Was für eine alte Dame das Kino, das ist für ein Schauspielerpaar die Bühne. Für Marie und Jörg ist das Theater ihr Leben. Nicht irgendeine der großen Bühnen. Die kennen sie – und haben sie hinter sich gelassen. Sie spielen in ihrem eigenen Theater, auf ihrer eigenen Bühne, und sie spielen ihre eigenen Stücke. Die Klettenheimers, so nennen sie sich, begrüßen ihre Gäste höchstpersönlich. Sie stehen hinter der Bar, schmieren Brote mit Liptauer und Eiaufstrich. »Zwei G’spritzte, bittesehr, ein Bier und ein Cola. Oh, schön, dass ihr auch da seid, grüß euch!«, heißt es zwischendurch. Dann schnell ins Kostüm und ab auf die Bühne. Viele der Besucher kennen sie beim Namen, dabei ist die Schar der Stammgäste beileibe nicht mehr klein. Wenn sie spielen, sind ihre Vorstellungen in den letzten Jahren meist ausverkauft. Wenn sie spielen. Denn dazwischen machen sie wieder lange Pausen, zum Kraftholen und zum Schreiben der neuen Stücke. Anspruchsvolle Weltliteratur, mit Witz modernisiert.
Sie leben von Mundpropaganda. Ein kleines Theater, das charmanter nicht sein könnte. So mancher Zuschauer findet sich plötzlich als Teil der Vorstellung wieder.
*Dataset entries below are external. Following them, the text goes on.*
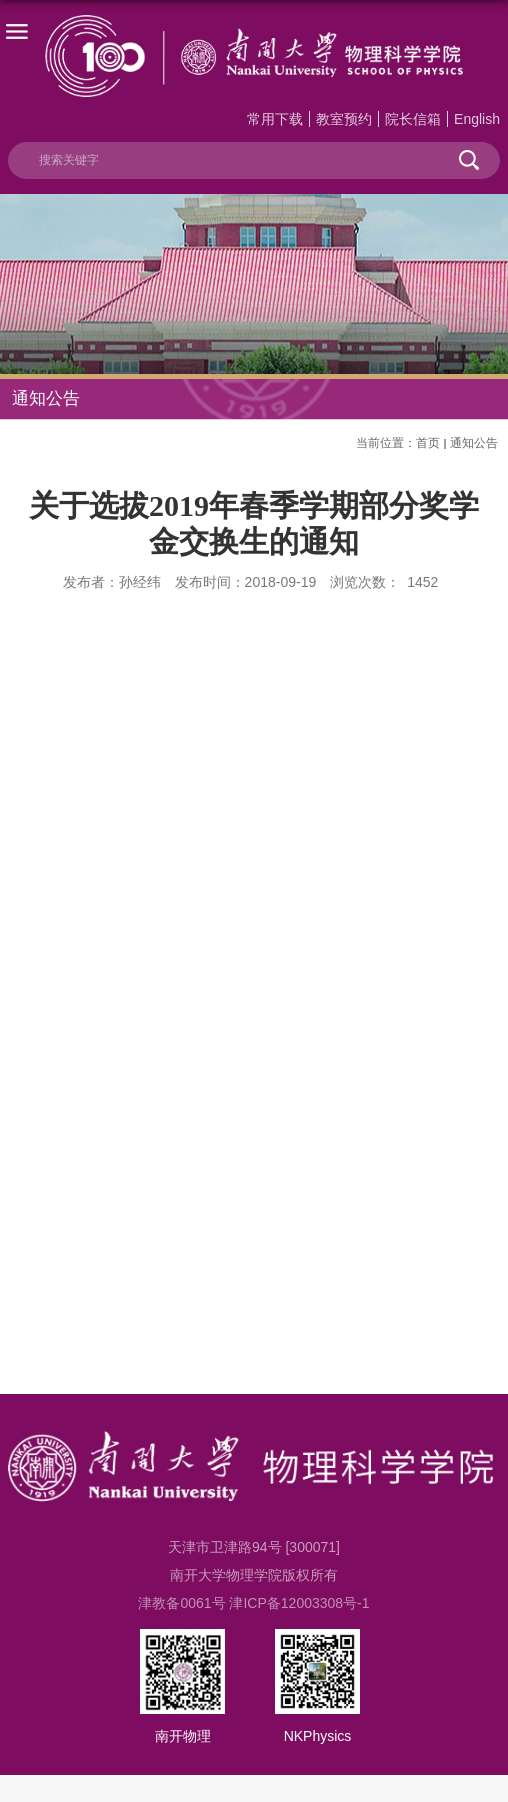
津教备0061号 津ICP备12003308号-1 (253, 1603)
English (477, 119)
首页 (428, 443)
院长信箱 (413, 119)
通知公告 (474, 443)
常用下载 (275, 119)
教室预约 (344, 119)
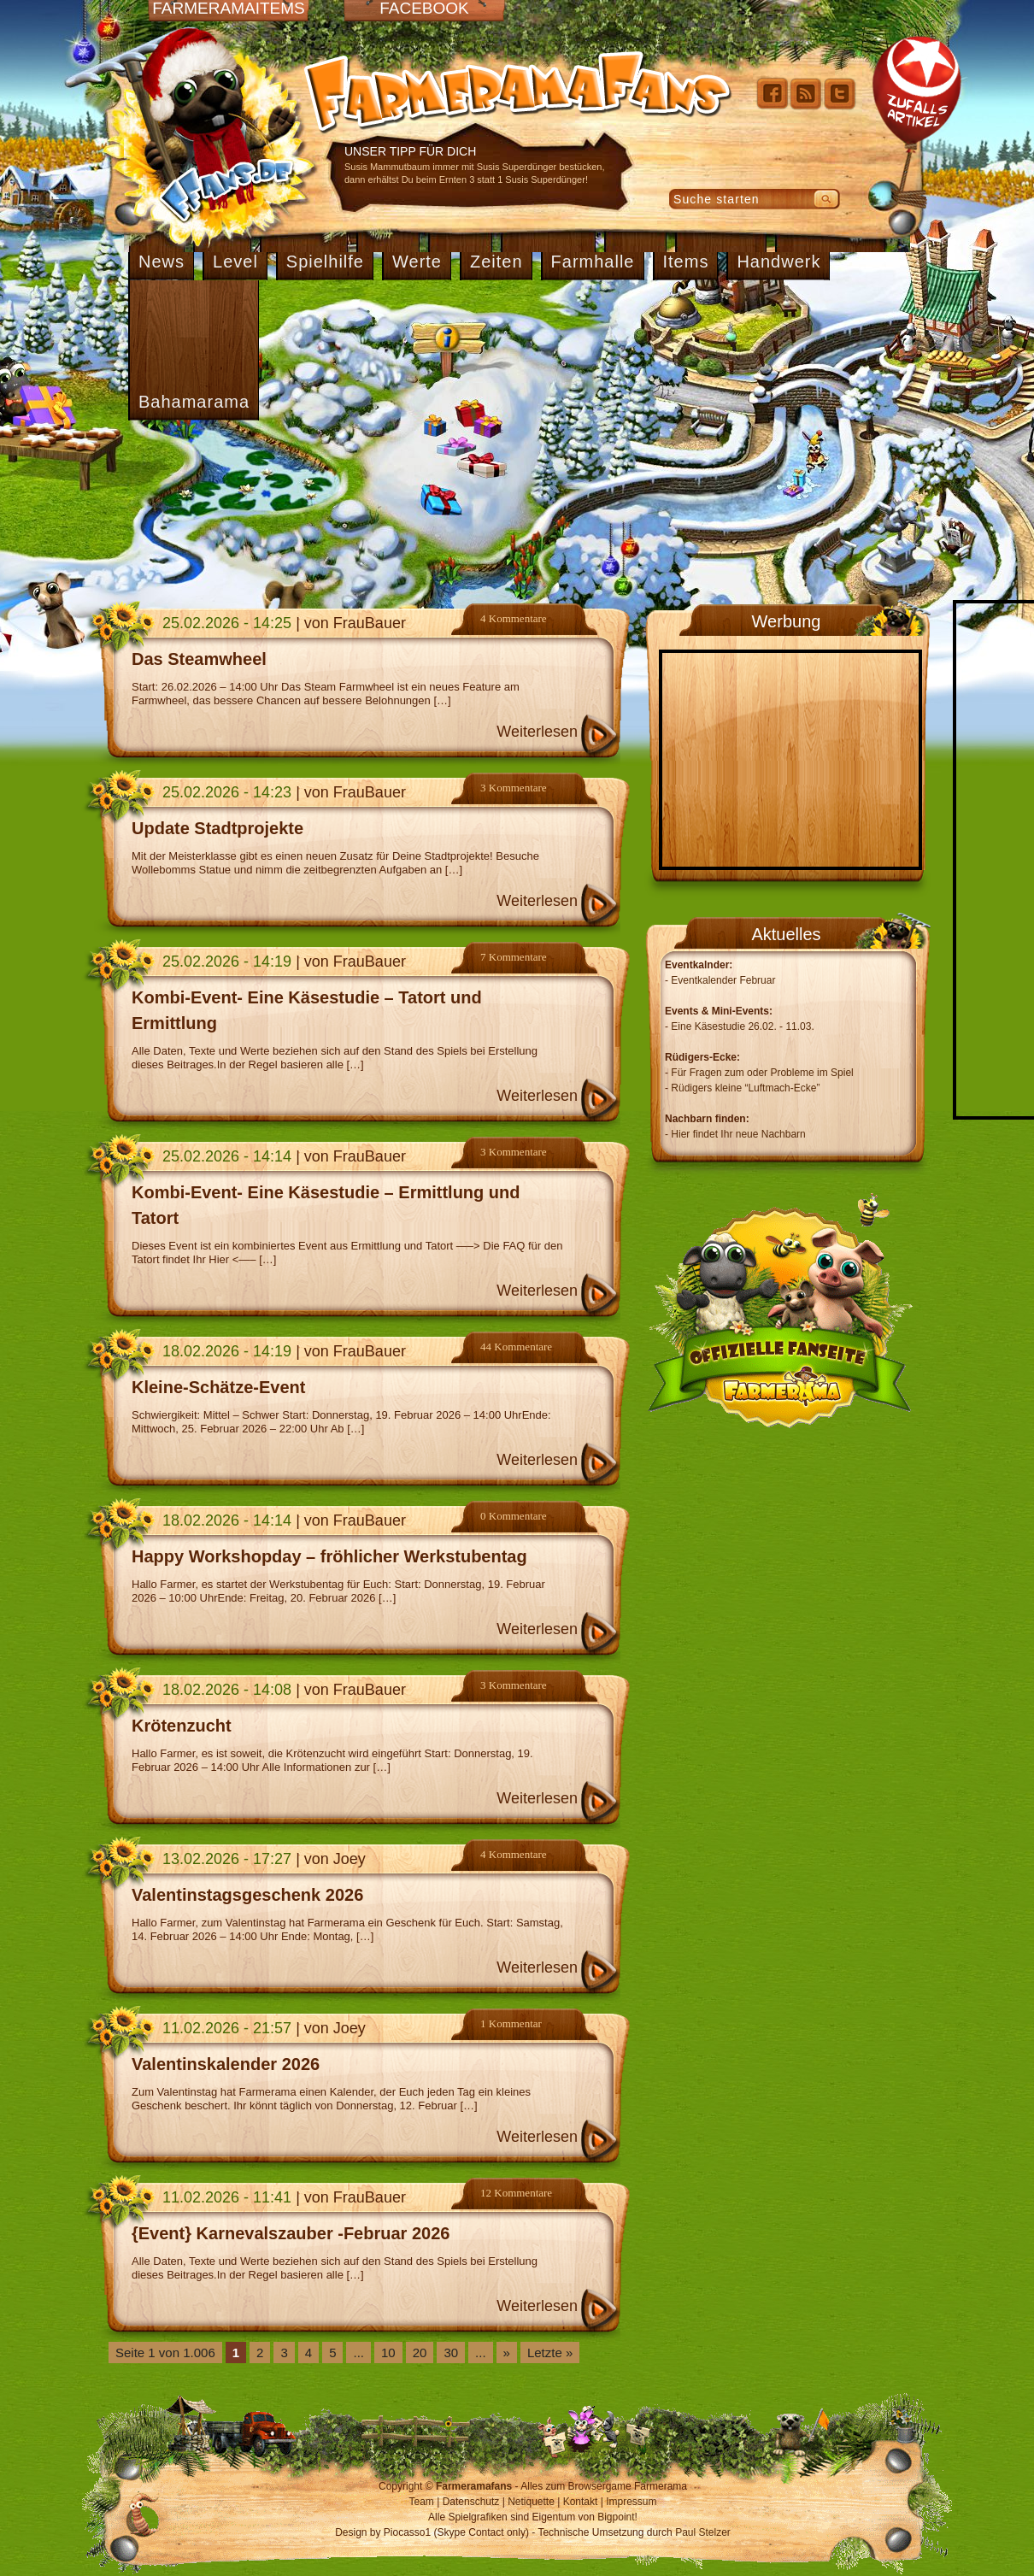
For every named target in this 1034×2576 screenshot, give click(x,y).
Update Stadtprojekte (217, 828)
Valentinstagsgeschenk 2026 (247, 1894)
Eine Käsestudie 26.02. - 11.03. (742, 1026)
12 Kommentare (516, 2192)
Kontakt (580, 2502)
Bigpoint (615, 2517)
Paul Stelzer (703, 2532)
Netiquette (531, 2502)
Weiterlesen (537, 731)
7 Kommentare (513, 956)
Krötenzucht (182, 1725)
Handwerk (778, 261)
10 (388, 2352)
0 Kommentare (513, 1515)
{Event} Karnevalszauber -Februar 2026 (290, 2233)
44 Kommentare (516, 1346)
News (161, 261)
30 (451, 2352)
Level (235, 261)
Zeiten (496, 261)
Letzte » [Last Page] (550, 2352)
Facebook (424, 8)
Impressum (631, 2502)
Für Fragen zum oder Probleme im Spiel (762, 1073)
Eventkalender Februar (723, 980)
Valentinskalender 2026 (226, 2064)
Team (421, 2502)
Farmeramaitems (228, 8)
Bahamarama (194, 401)
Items (686, 261)
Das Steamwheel (199, 659)
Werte (417, 261)
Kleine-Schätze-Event (218, 1387)
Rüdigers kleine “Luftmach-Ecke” (745, 1088)
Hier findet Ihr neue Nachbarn (738, 1134)
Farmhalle (593, 261)
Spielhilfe (325, 261)
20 (420, 2352)
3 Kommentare (513, 787)
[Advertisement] (294, 510)
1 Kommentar (511, 2023)
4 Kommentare (513, 618)
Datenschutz (471, 2502)
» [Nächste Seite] (506, 2352)
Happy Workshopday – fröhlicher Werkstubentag (329, 1556)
Jörg, der Klettenheimer, hat vorher an der Bar etwas aufgeschnappt, aus einer Unterhaltung der Gäste merkt er sich deren Beruf, oder er spricht den an, der »so viel Durst hatte, dass er sich gleich zwei G’spritzte auf einmal bestellt hat!«. Und schon ist er wieder der Petruchio, der sich um seine unbezähmbar widerspenstige Katharina bemüht. Oder der Mackie, der mit und ohne Messer gegen die Abschaffung der Glühbirne anrennt und mit Polly auf die Barrikaden steigt. Schließlich geht es im KleinKunstCafé um alles. Es geht um die Welt.
Und die ist bekanntlich weit. Für die Abenteuer des Perikles musste sich der gute, alte Shakespeare »wie auf der Pawlatschen« verbiegen lassen, für Wahnsinn, Mord, Kinderprostitution und Schiffsuntergänge. Ein anderes Mal wurde sich Ödipus seiner tragischen Verstrickung bewusst, blendete sich kurzerhand selbst und wurde im Exil ein moderner Mensch. Dann wiederum rang sich der Klettenheimer zu einer fulminanten Erkenntnis durch: »Es war immer schon klar, dass Straßenmusik nur in geschlossenen Räumen wirklich Sinn macht!« Daraus wurde ein straßenmusikalischer Indoor-Galaabend mit dem Titel Wien–Berlin und retour.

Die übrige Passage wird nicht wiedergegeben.